---- Fragmento seleccionado

FAO.org

Home > Media > Notícias
This article is not available in Portuguese.

Click this message to close.

El impacto del cambio climático en los bosques requiere medidas de prevención

Los gestores forestales deben realizar más inversiones para responder a esta amenaza

Foto: ©FAO/Ch. Errath
Los gestores forestales deben realizar acciones preventivas en respuesta al cambio climático
17 de septiembre de 2013, Roma – Responder a la amenaza del cambio climático sobre los bosques del planeta requiere medidas tempranas y más inversiones: resultará menos costoso ajustar ahora las estrategias de gestión forestal que reaccionar a los daños que provoque el cambio climático, advirtió hoy la FAO en la publicación de sus nuevas Directrices sobre el cambio climático para los gestores forestales.
 
La acción temprana ayudará también a mejorar los medios de subsistencia y la seguridad alimentaria de las comunidades locales. La disminución de los servicios ecosistémicos forestales –en especial la regulación del ciclo del agua, la protección del suelo y la conservación de la biodiversidad-, pueden afectar a millones de personas en las zonas rurales que utilizan los bosques para obtener alimentos, combustible, madera, medicinas e ingresos. Por ejemplo, entre 4 y 5 millones de mujeres en África Occidental consiguen un 80 por ciento de sus ingresos de la recolección, procesamiento y comercialización de las nueces del butirospermo (karité).
 
"El cambio climático está deteriorando la capacidad de los bosques para proporcionar bienes y servicios claves del ecosistema. Los gestores forestales necesitan responder con urgencia a la amplia gama de amenazas que plantea el cambio climático. Estas directrices les ayudarán a evaluar y monitorear estos impactos para cada tipo de bosque y de región”, explicó Simmone Rose, Oficial Forestal de la FAO.
 
"Asia, por ejemplo, se ve afectada por el aumento de los fenómenos meteorológicos extremos; en algunas partes de Latinoamérica, el aumento de las temperaturas y el descenso de las precipitaciones se ha traducido en una mayor incidencia de los incendios forestales, mientras que las sequías más graves en los últimos años en África son una amenaza para los ya escasos recursos hídricos de la región”, añadió Rose.
 
El nuevo documento de la FAO orienta sobre cómo identificar, evaluar y priorizar las opciones para ajustar las prácticas de manejo forestal en respuesta al cambio climático.
 
Disponibilidad y calidad del agua
 
El cambio climático está alterando los patrones de precipitación y escorrentía. Mientras que algunas áreas del mundo experimentan sequías y una disminución de las precipitaciones, otras se ven expuestas a lluvias más intensas y a la consiguiente erosión e inundaciones. Los bosques en las cuencas altas reducen la escorrentía de las tormentas y la erosión, y los bosques adyacentes a los cursos de agua ayudan a estabilizar las riberas de los ríos, reduciendo la cantidad de sedimentos que entran en el agua y filtrando los elementos contaminantes.

--------

*Comprueba lo entendido*
**a.** Resume en dos oraciones la noticia sobre los bosques y el cambio climático.
**b.** Reproduce de la noticia sobre los bosques y el cambio climático el tramo que va desde "Click this message" hasta "los gestores forestales.".
El listado viene de otra fuente.

---- Listado aportado

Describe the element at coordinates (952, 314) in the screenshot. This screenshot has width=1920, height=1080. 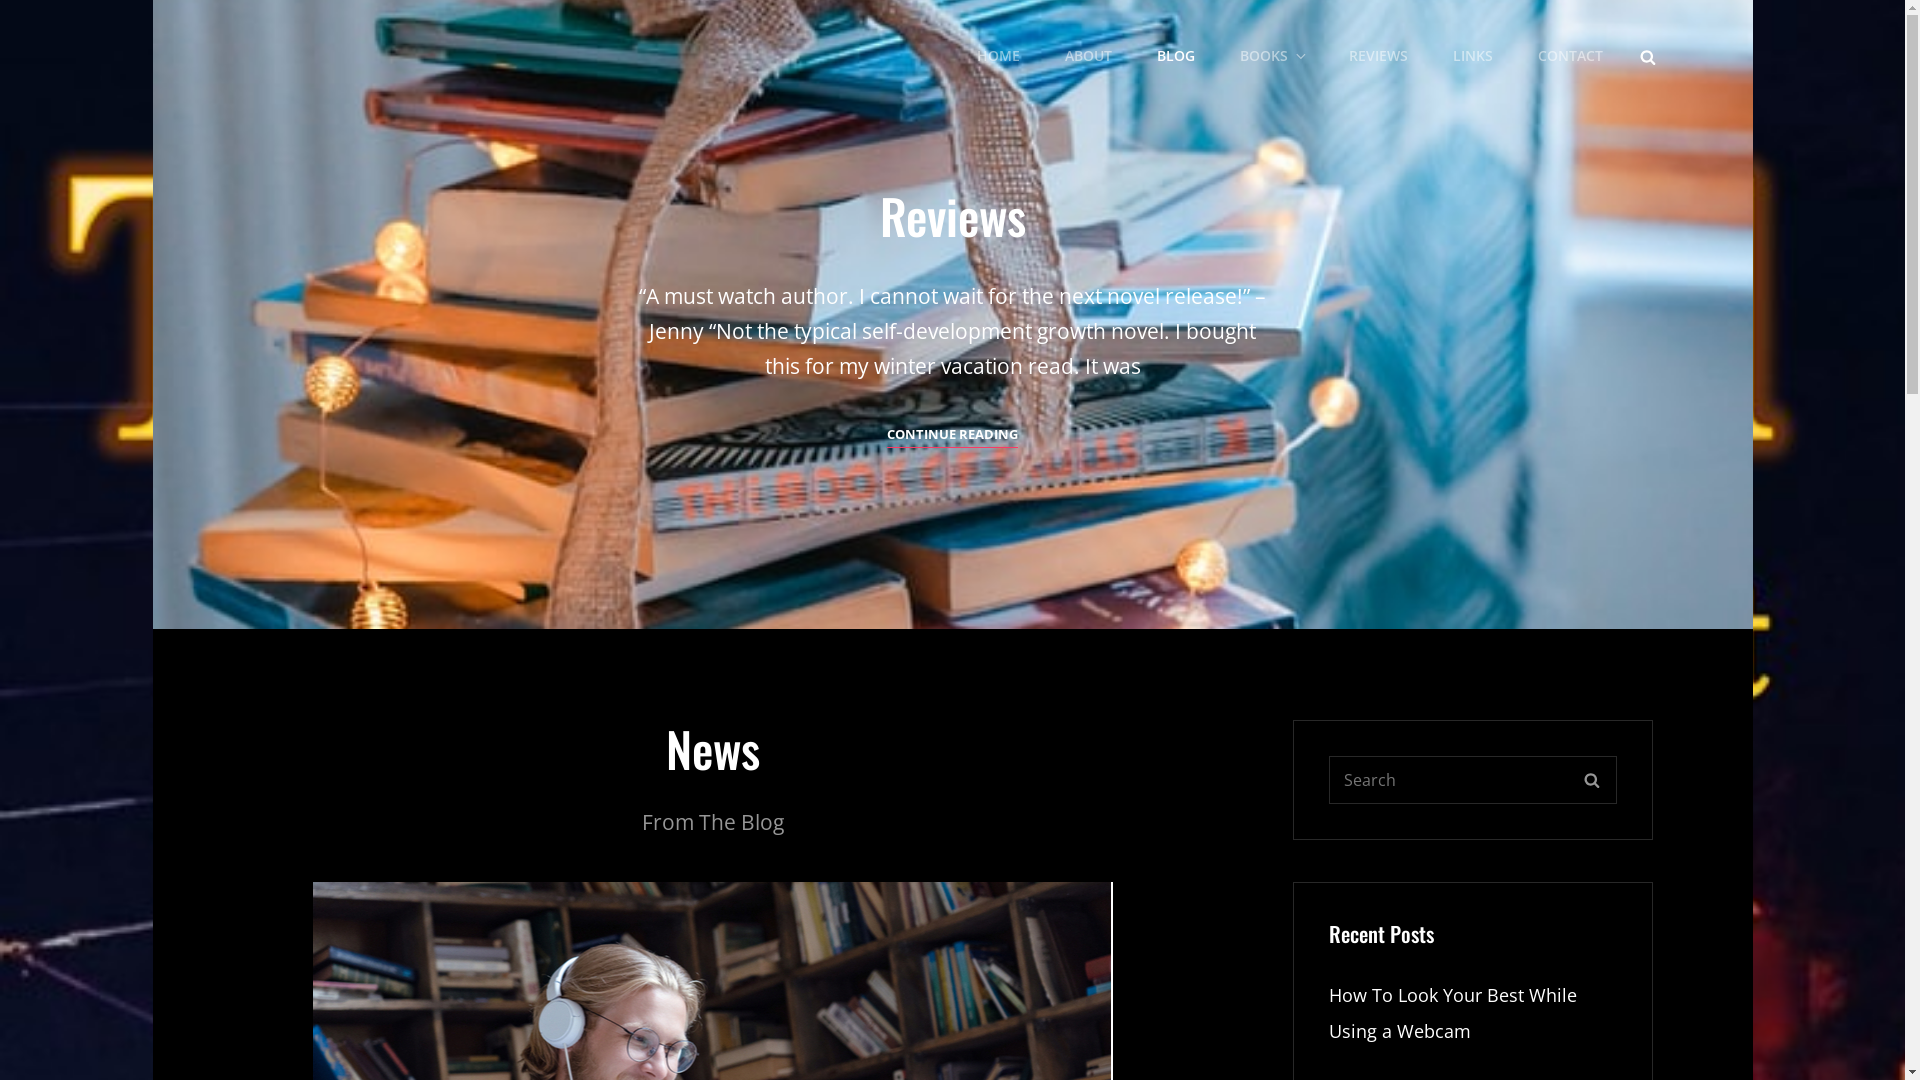
I see `Reviews` at that location.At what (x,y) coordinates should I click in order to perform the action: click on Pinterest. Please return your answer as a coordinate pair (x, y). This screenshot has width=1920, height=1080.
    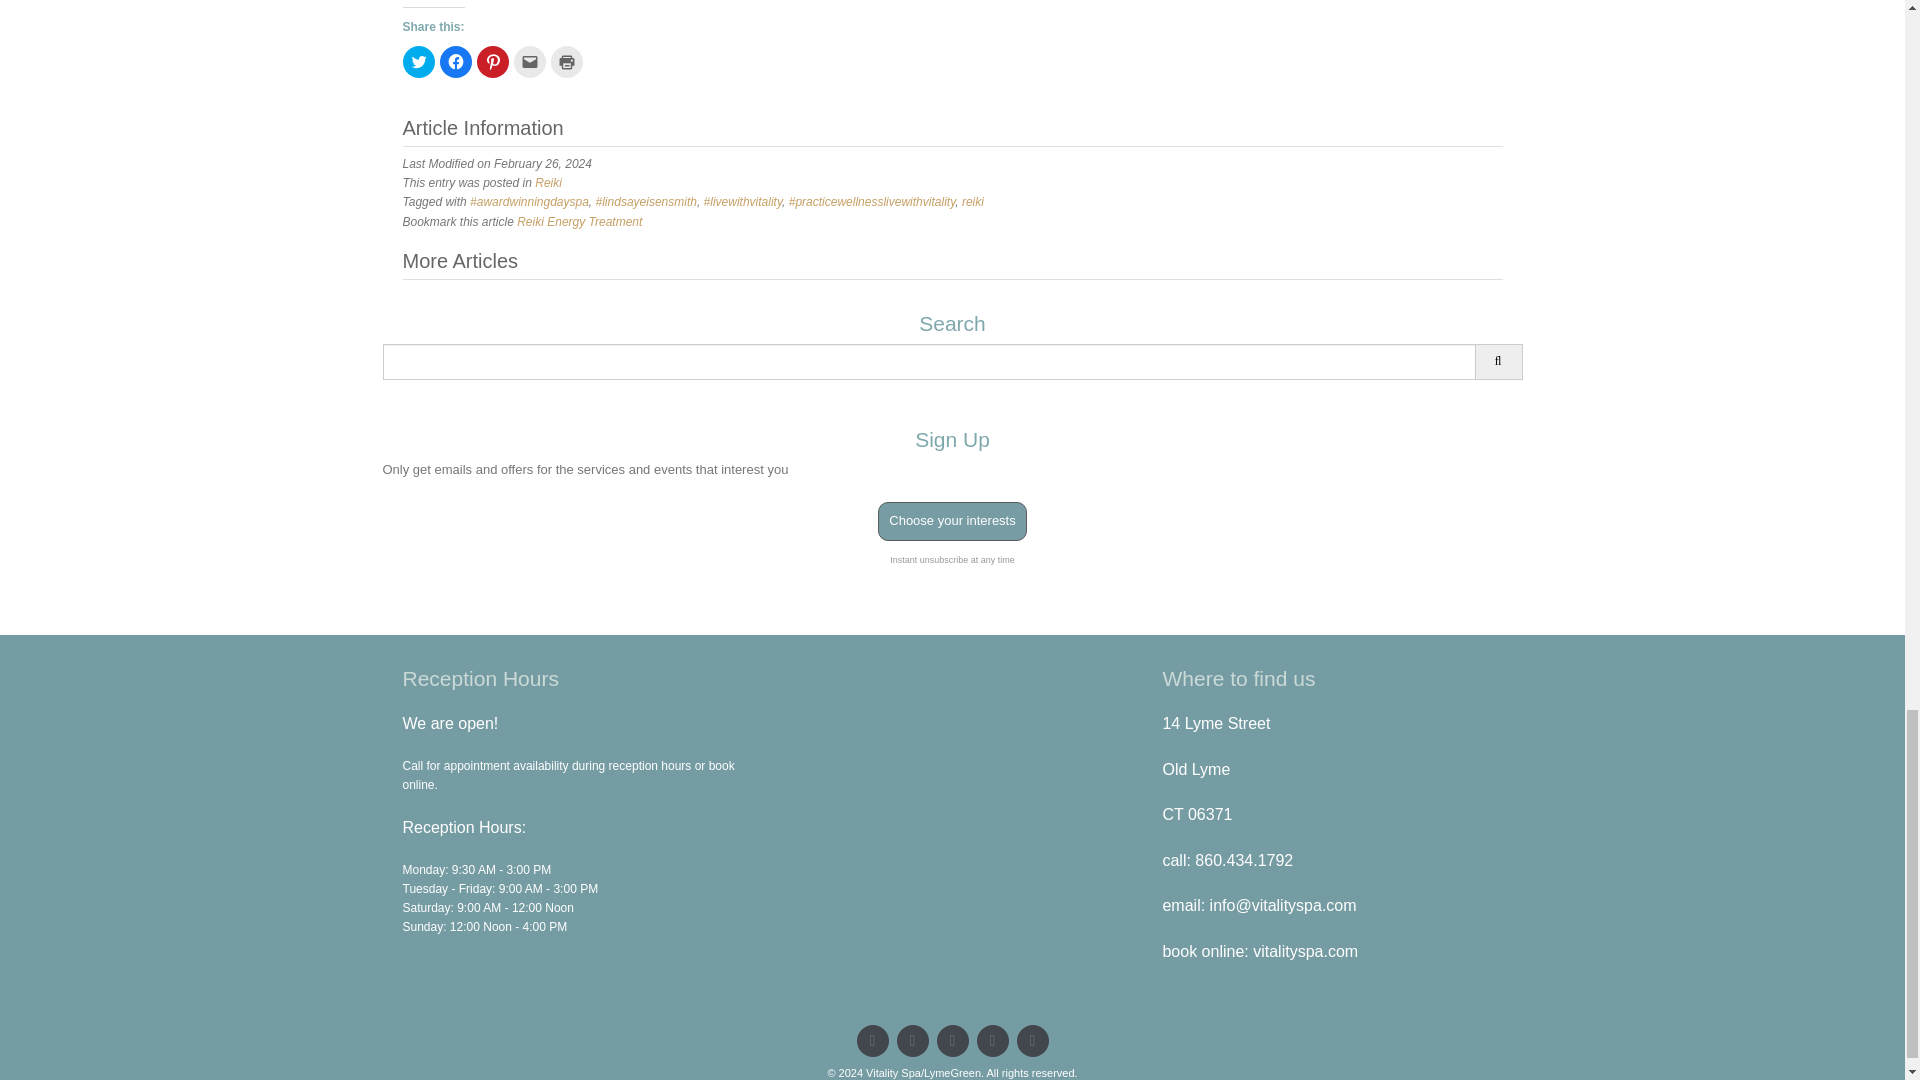
    Looking at the image, I should click on (952, 1040).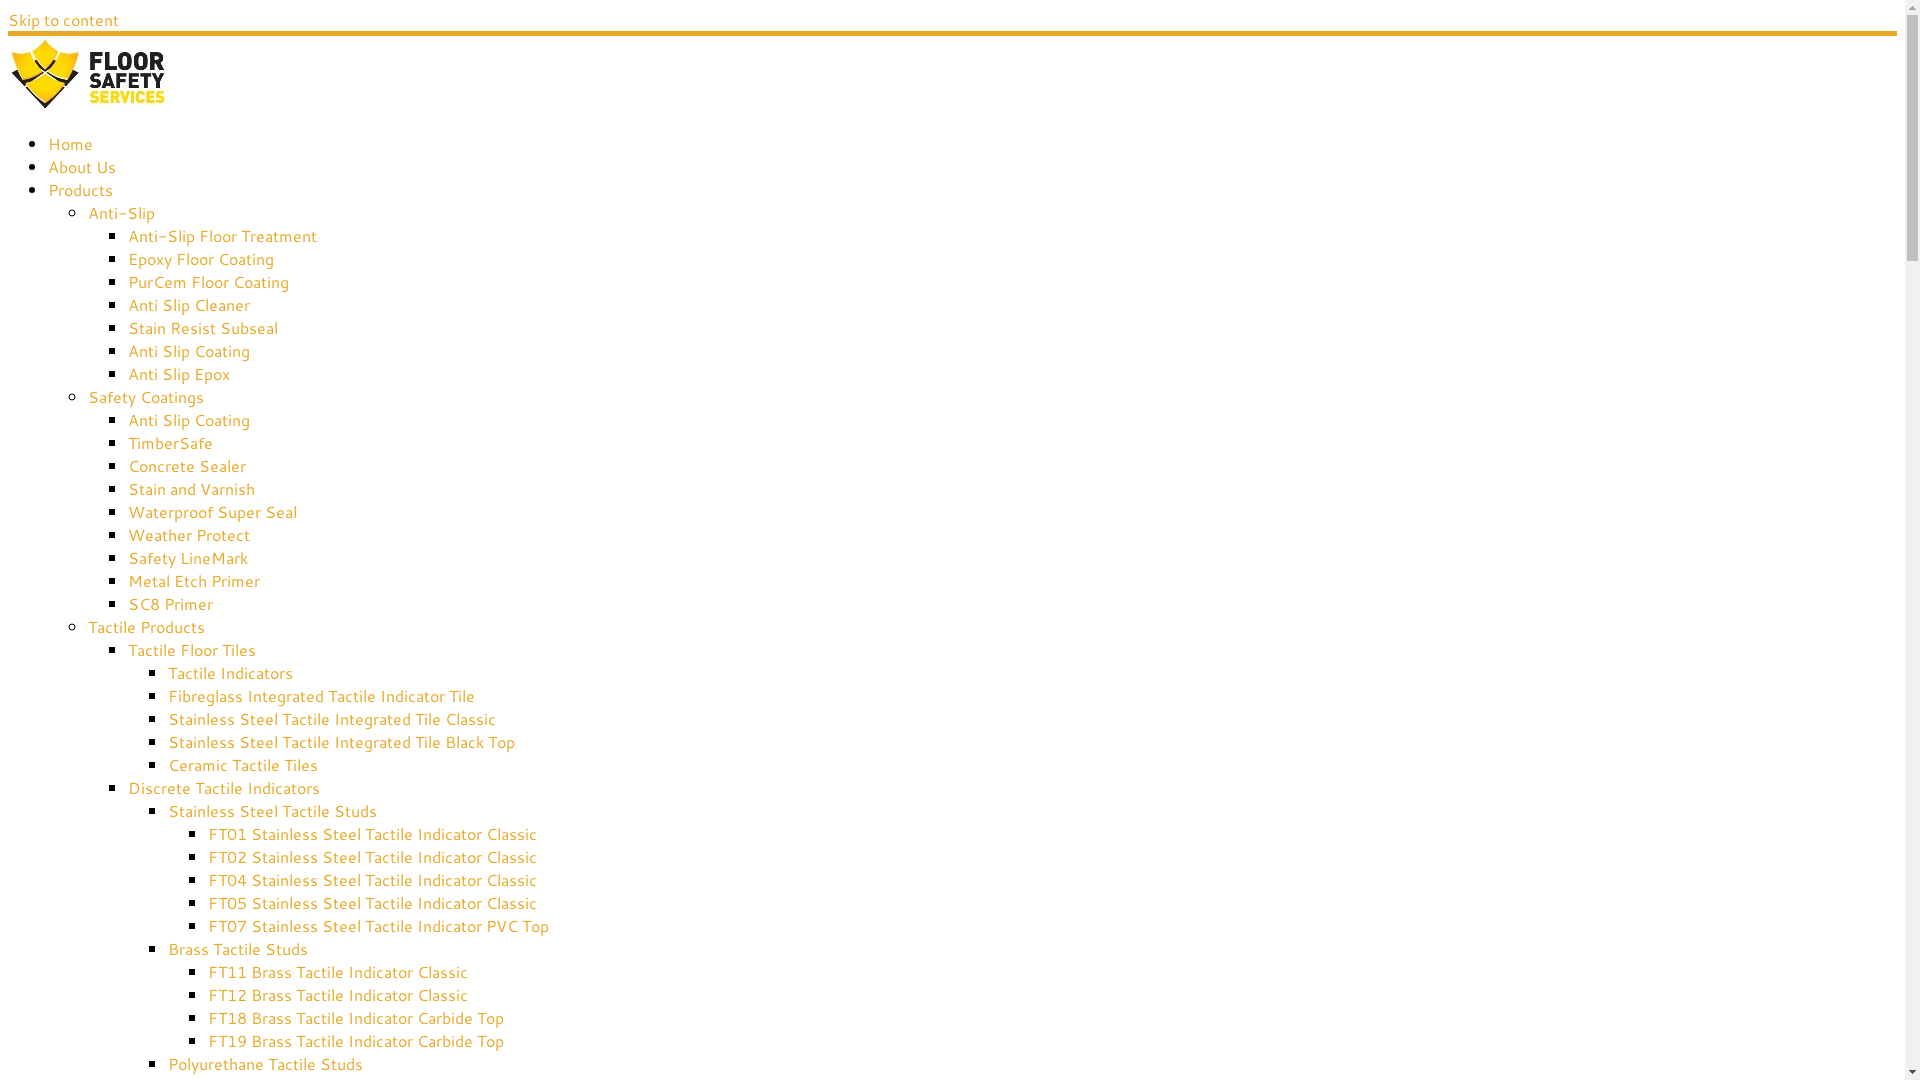 The width and height of the screenshot is (1920, 1080). What do you see at coordinates (146, 396) in the screenshot?
I see `Safety Coatings` at bounding box center [146, 396].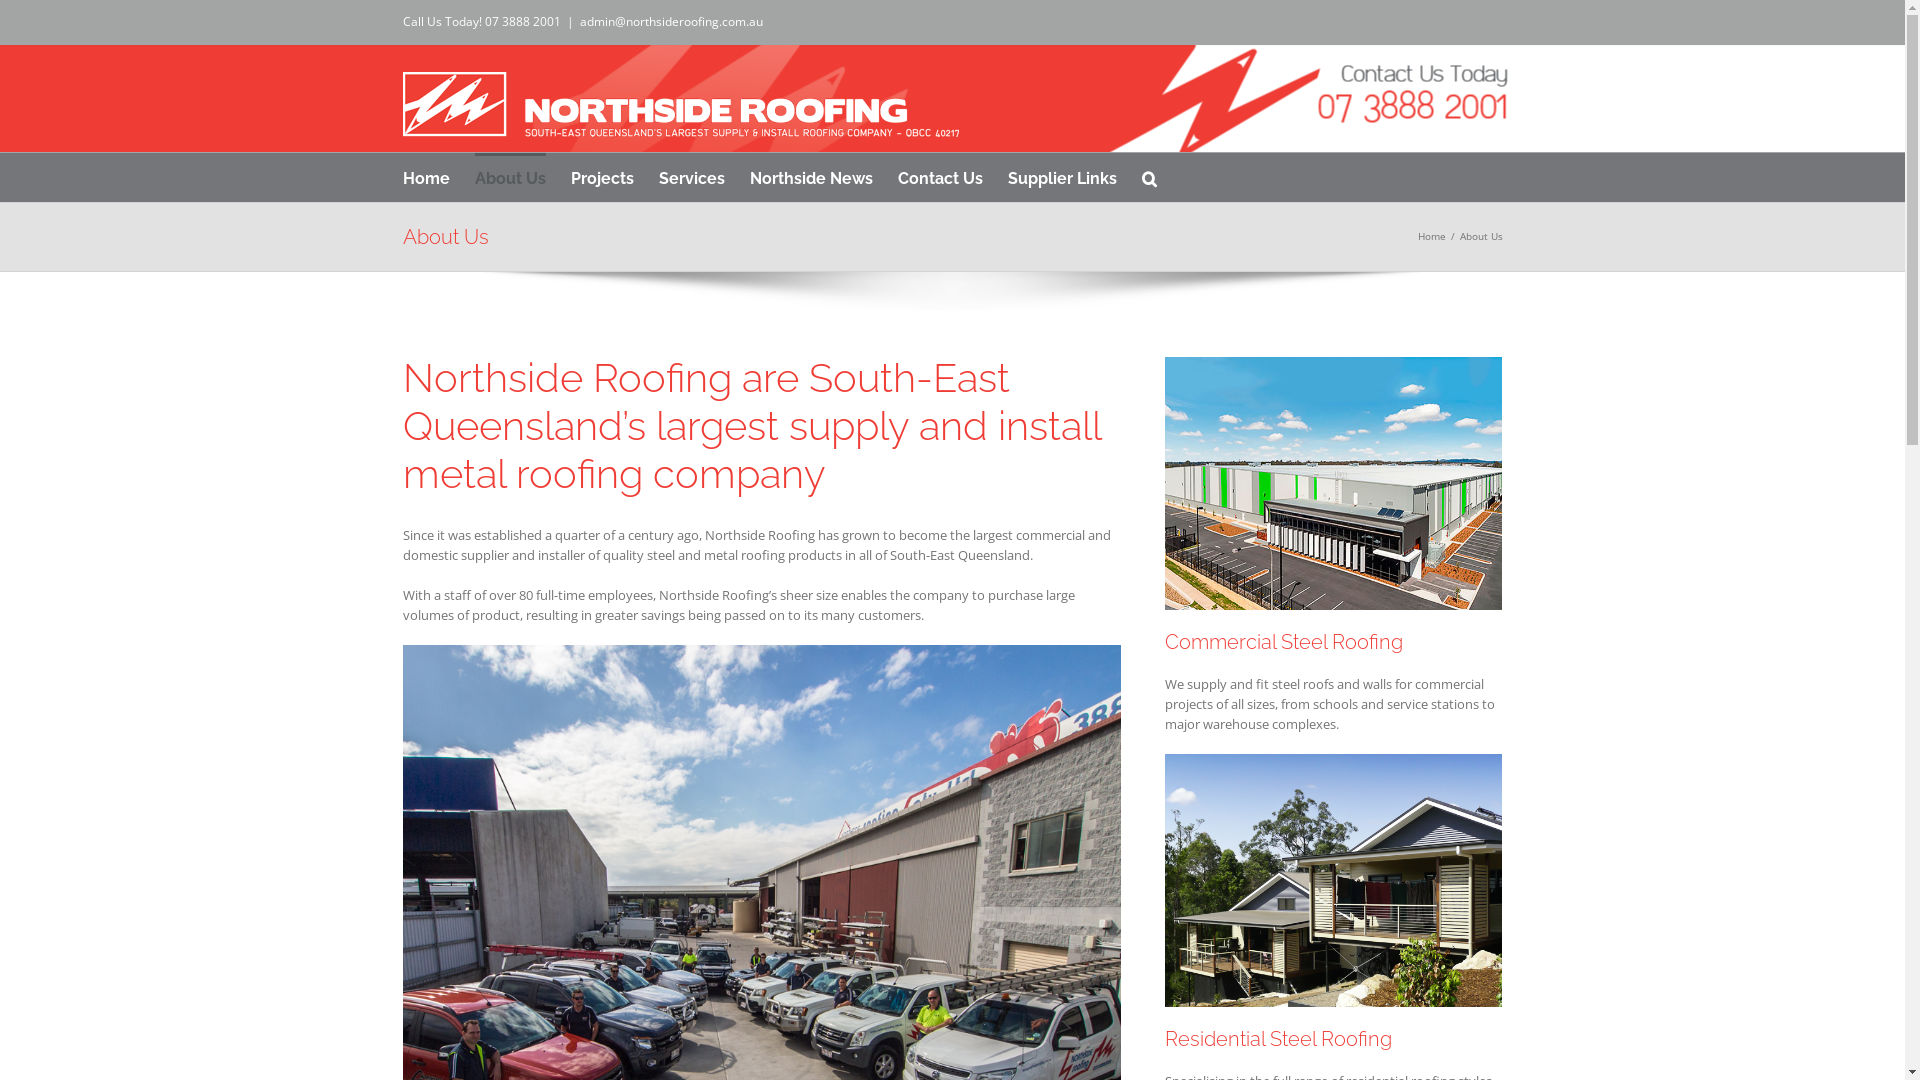 The height and width of the screenshot is (1080, 1920). Describe the element at coordinates (691, 177) in the screenshot. I see `Services` at that location.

--------

*Respuestas por tarea*
**a.** El 17 de septiembre de 2013, al publicar sus nuevas Directrices sobre el cambio climático para los gestores forestales, la FAO advirtió que responder a esta amenaza sobre los bosques exige medidas tempranas y más inversiones, ya que ajustar ahora la gestión forestal cuesta menos que reaccionar a los daños. La acción temprana ayudará también a las comunidades que usan los bosques para obtener alimentos, combustible, madera, medicinas e ingresos, y el nuevo documento orienta sobre cómo identificar, evaluar y priorizar opciones para ajustar el manejo forestal.

**b.**
Click this message to close.

El impacto del cambio climático en los bosques requiere medidas de prevención

Los gestores forestales deben realizar más inversiones para responder a esta amenaza

Foto: ©FAO/Ch. Errath
Los gestores forestales deben realizar acciones preventivas en respuesta al cambio climático
17 de septiembre de 2013, Roma – Responder a la amenaza del cambio climático sobre los bosques del planeta requiere medidas tempranas y más inversiones: resultará menos costoso ajustar ahora las estrategias de gestión forestal que reaccionar a los daños que provoque el cambio climático, advirtió hoy la FAO en la publicación de sus nuevas Directrices sobre el cambio climático para los gestores forestales.